## Exercise input:
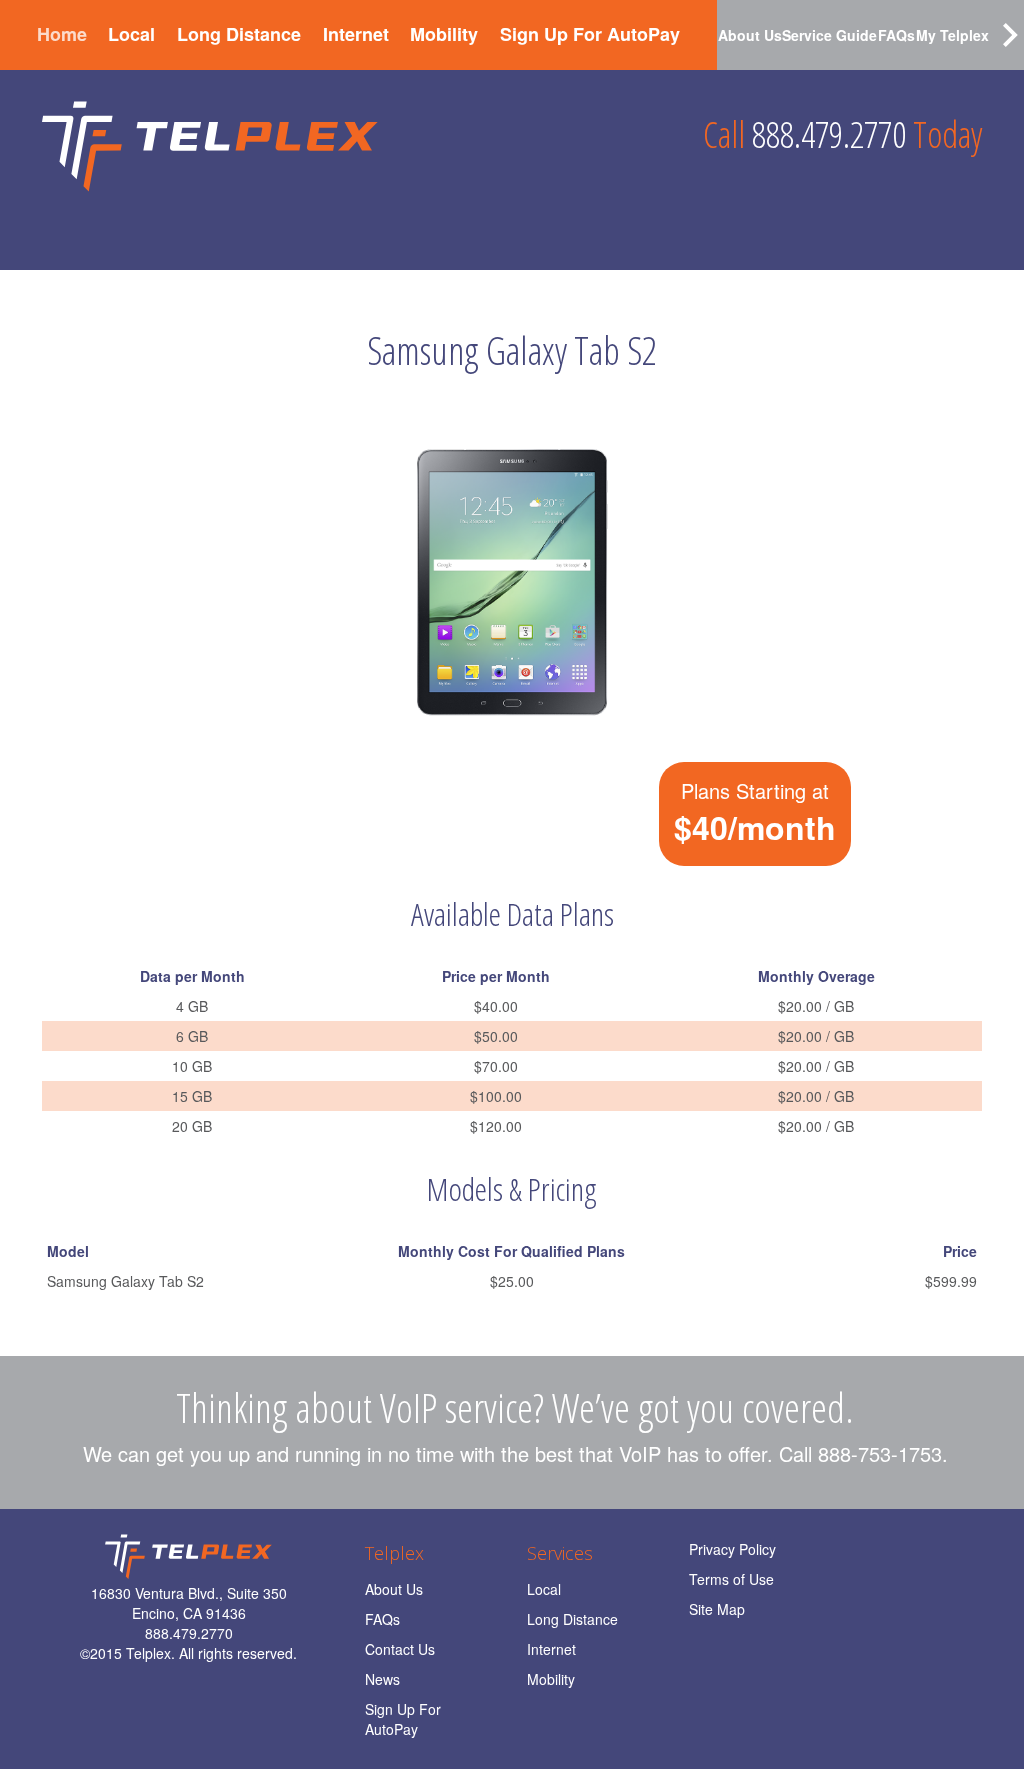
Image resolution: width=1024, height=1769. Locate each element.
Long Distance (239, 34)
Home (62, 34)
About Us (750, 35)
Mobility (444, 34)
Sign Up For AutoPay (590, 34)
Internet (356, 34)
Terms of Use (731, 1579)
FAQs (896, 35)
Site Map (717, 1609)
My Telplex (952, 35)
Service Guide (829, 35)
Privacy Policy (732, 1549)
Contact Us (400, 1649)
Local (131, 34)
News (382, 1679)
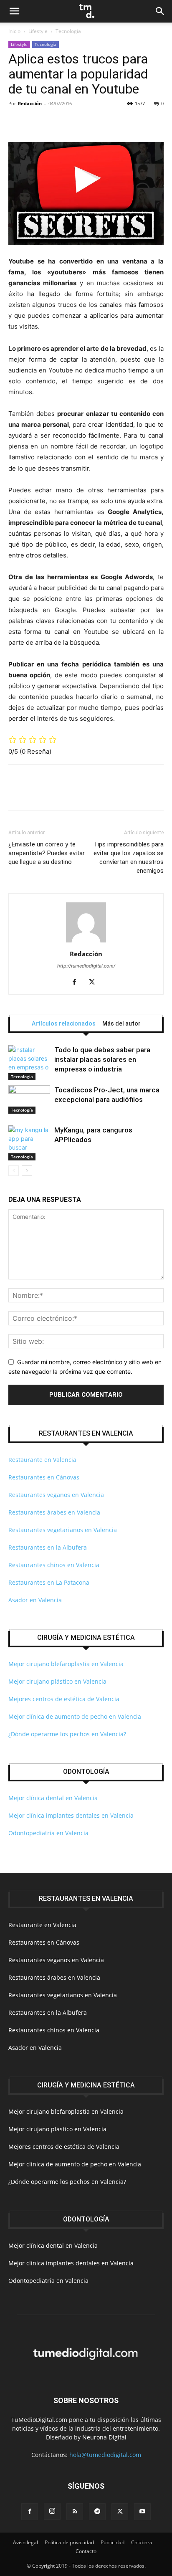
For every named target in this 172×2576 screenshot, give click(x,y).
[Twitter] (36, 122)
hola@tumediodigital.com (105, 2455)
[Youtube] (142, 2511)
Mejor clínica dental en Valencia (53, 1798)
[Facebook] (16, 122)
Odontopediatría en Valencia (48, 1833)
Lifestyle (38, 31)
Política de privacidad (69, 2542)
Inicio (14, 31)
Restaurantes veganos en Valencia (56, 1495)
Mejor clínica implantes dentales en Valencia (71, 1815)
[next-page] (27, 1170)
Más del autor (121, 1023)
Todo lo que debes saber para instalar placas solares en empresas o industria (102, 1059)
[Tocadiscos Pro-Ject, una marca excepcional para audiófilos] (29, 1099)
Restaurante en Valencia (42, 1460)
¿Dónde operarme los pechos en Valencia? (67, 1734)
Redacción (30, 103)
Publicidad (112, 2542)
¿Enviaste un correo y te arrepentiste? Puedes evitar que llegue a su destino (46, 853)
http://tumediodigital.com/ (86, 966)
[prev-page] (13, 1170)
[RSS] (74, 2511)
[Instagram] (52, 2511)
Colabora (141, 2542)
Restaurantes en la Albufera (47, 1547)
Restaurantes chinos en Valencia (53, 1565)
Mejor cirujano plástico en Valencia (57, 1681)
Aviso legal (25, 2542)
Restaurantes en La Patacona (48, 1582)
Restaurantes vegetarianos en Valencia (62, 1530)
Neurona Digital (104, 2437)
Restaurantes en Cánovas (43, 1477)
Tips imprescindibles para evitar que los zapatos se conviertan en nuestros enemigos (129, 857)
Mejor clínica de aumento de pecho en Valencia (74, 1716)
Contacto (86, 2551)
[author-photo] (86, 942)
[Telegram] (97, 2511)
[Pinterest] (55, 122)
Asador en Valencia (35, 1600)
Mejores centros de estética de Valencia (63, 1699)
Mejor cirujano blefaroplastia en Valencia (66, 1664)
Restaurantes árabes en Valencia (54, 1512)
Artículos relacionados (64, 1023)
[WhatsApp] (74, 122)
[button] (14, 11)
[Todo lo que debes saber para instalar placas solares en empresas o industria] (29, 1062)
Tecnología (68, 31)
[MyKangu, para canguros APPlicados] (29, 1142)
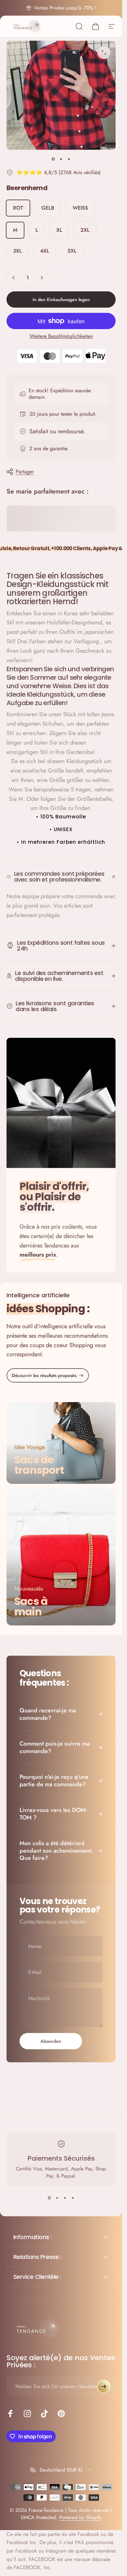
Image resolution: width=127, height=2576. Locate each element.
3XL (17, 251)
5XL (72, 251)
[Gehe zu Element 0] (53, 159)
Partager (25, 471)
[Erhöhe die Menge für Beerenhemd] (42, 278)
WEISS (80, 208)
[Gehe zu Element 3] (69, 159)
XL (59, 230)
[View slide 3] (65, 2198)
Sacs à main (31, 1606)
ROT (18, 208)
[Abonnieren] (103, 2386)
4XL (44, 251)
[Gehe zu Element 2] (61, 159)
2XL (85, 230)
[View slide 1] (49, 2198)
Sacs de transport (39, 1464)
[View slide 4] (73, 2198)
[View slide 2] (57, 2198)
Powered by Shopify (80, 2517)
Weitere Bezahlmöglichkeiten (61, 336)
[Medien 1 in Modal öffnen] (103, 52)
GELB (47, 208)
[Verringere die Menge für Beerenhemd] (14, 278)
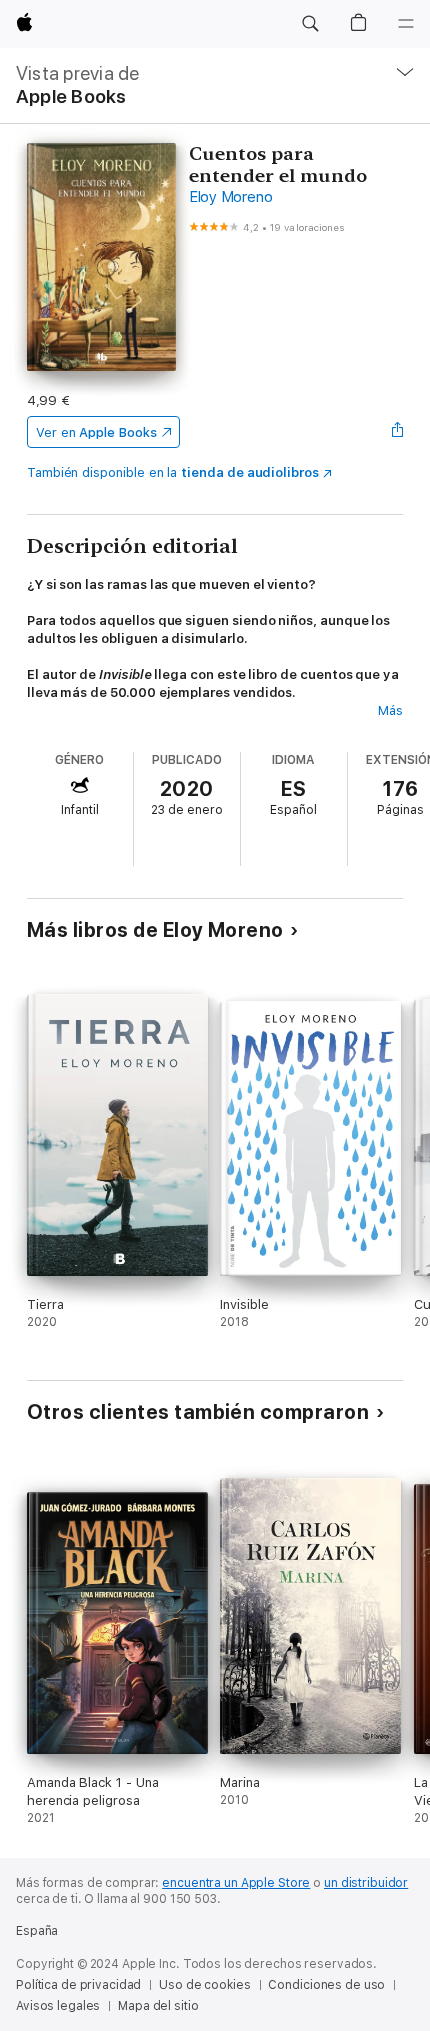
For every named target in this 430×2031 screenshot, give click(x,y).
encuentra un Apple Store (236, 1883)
* * *
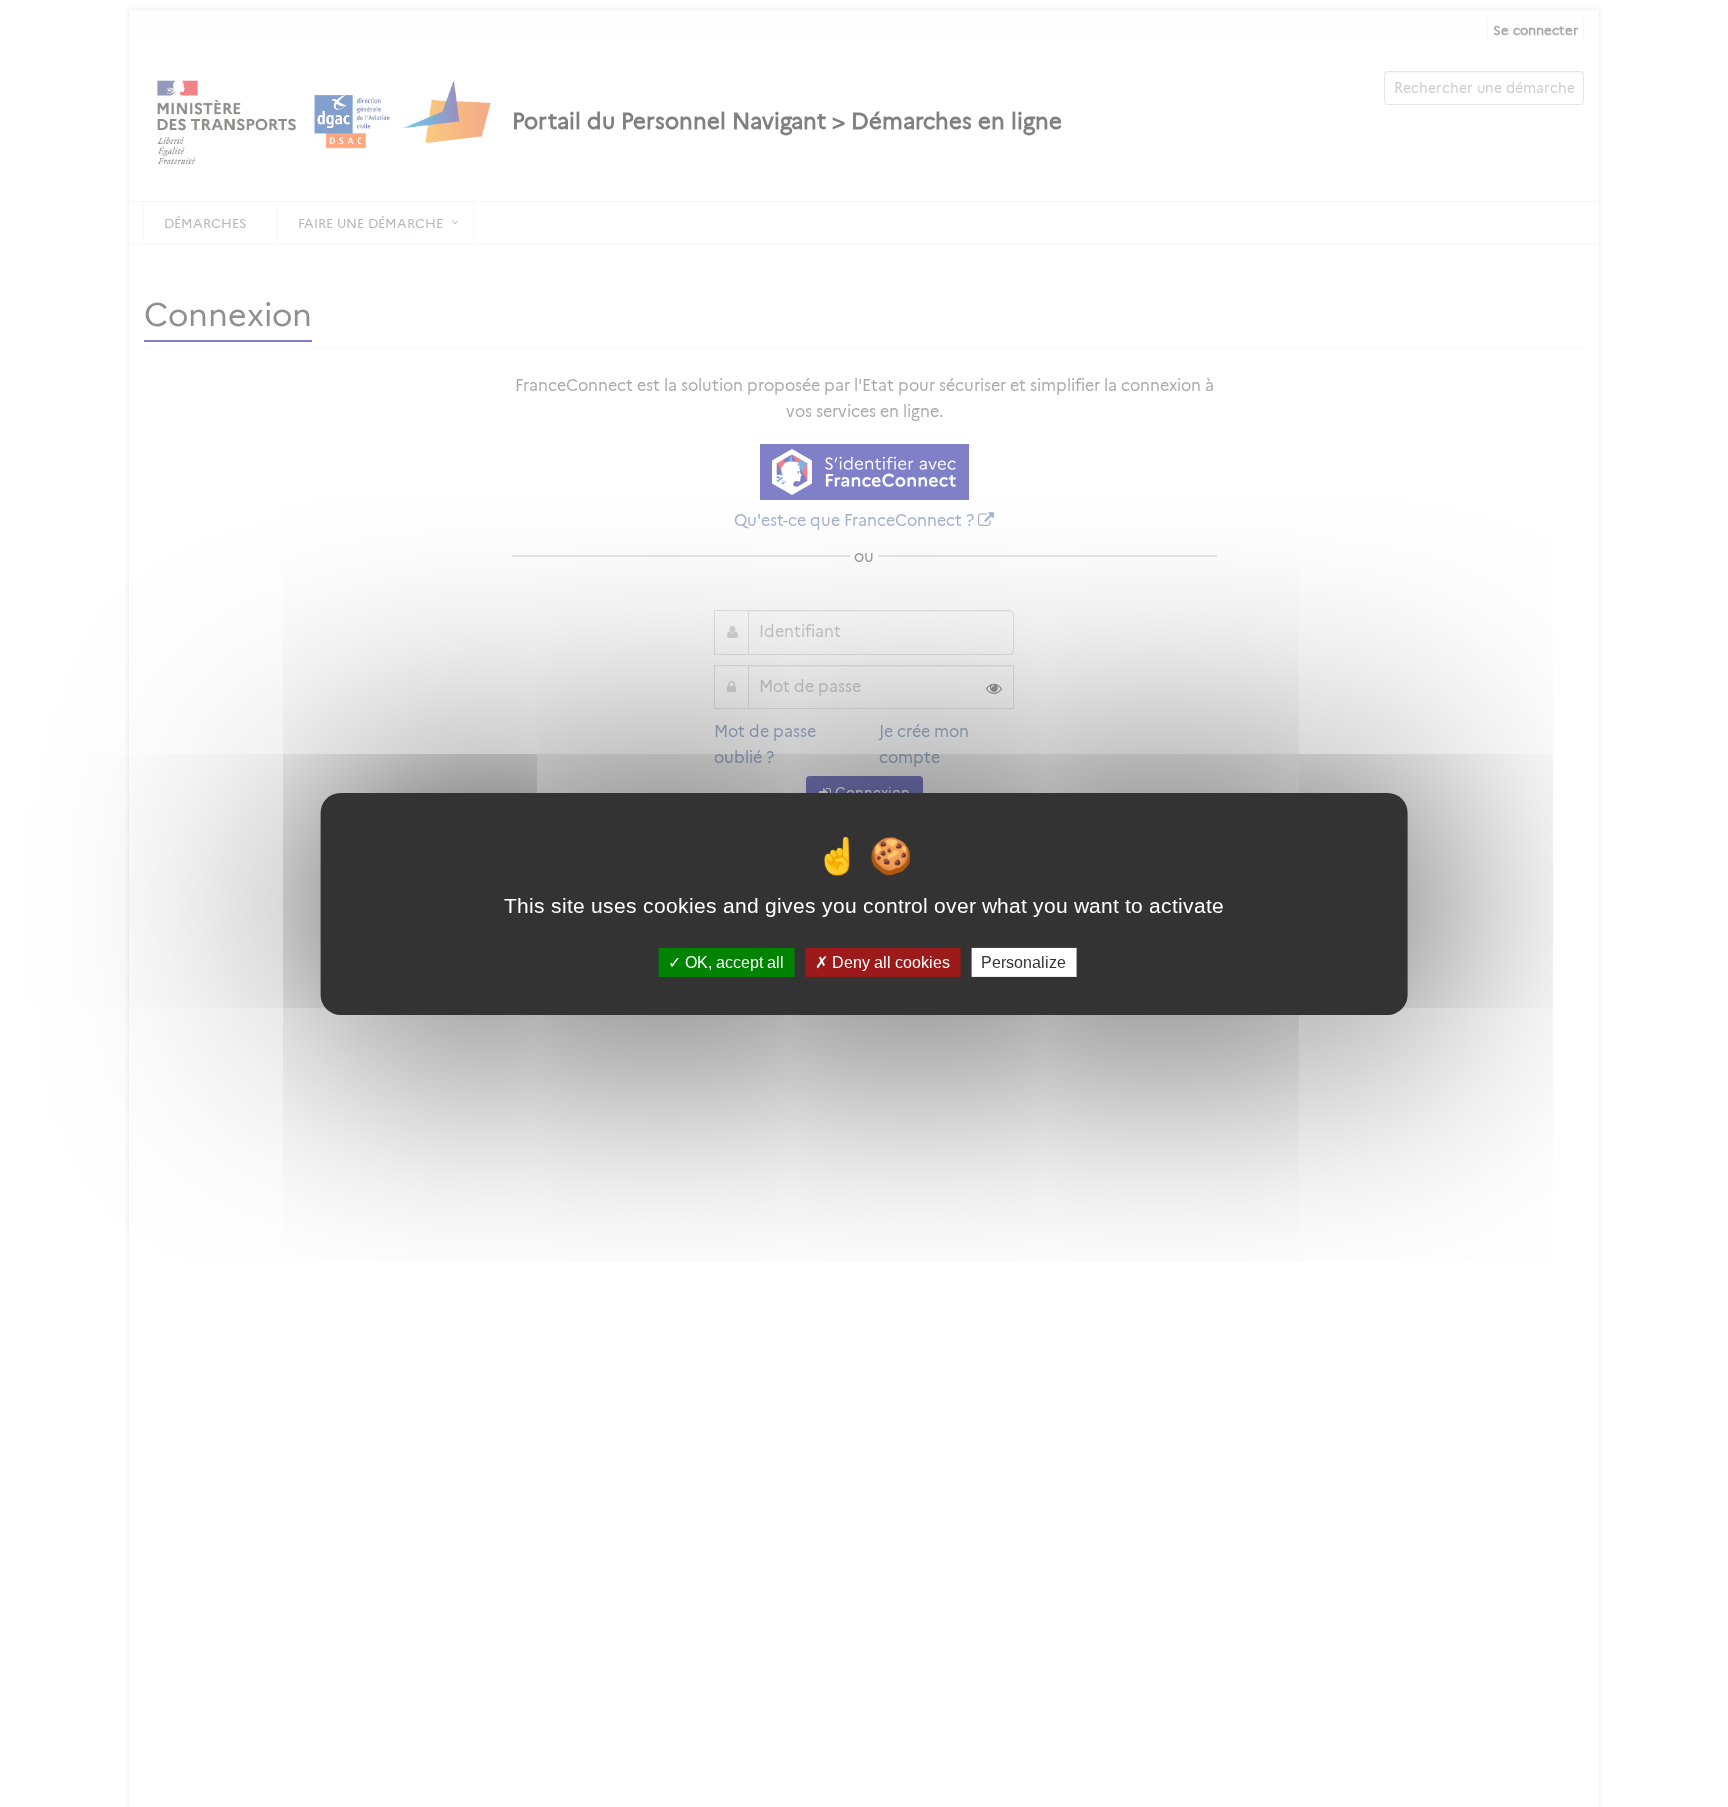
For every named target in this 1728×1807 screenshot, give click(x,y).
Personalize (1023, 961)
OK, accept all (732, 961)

## What the task requires:
For this exercise, return exactly the lines above from the line with "Service Guide (829, 35)" through the line with "Publicidad (112, 2542)", both included. Do not copy the pictures.

## Answer:
Service Guide (829, 35)
Privacy Policy (732, 1549)
Contact Us (400, 1649)
Local (131, 34)
News (382, 1679)
For every named target in this 172×2576 screenshot, give click(x,y).
[Twitter] (36, 122)
hola@tumediodigital.com (105, 2455)
[Youtube] (142, 2511)
Mejor clínica dental en Valencia (53, 1798)
[Facebook] (16, 122)
Odontopediatría en Valencia (48, 1833)
Lifestyle (38, 31)
Política de privacidad (69, 2542)
Inicio (14, 31)
Restaurantes veganos en Valencia (56, 1495)
Mejor clínica implantes dentales en Valencia (71, 1815)
[next-page] (27, 1170)
Más del autor (121, 1023)
Todo lo que debes saber para instalar placas solares en empresas o industria (102, 1059)
[Tocadiscos Pro-Ject, una marca excepcional para audiófilos] (29, 1099)
Restaurante en Valencia (42, 1460)
¿Dónde operarme los pechos en Valencia? (67, 1734)
Redacción (30, 103)
Publicidad (112, 2542)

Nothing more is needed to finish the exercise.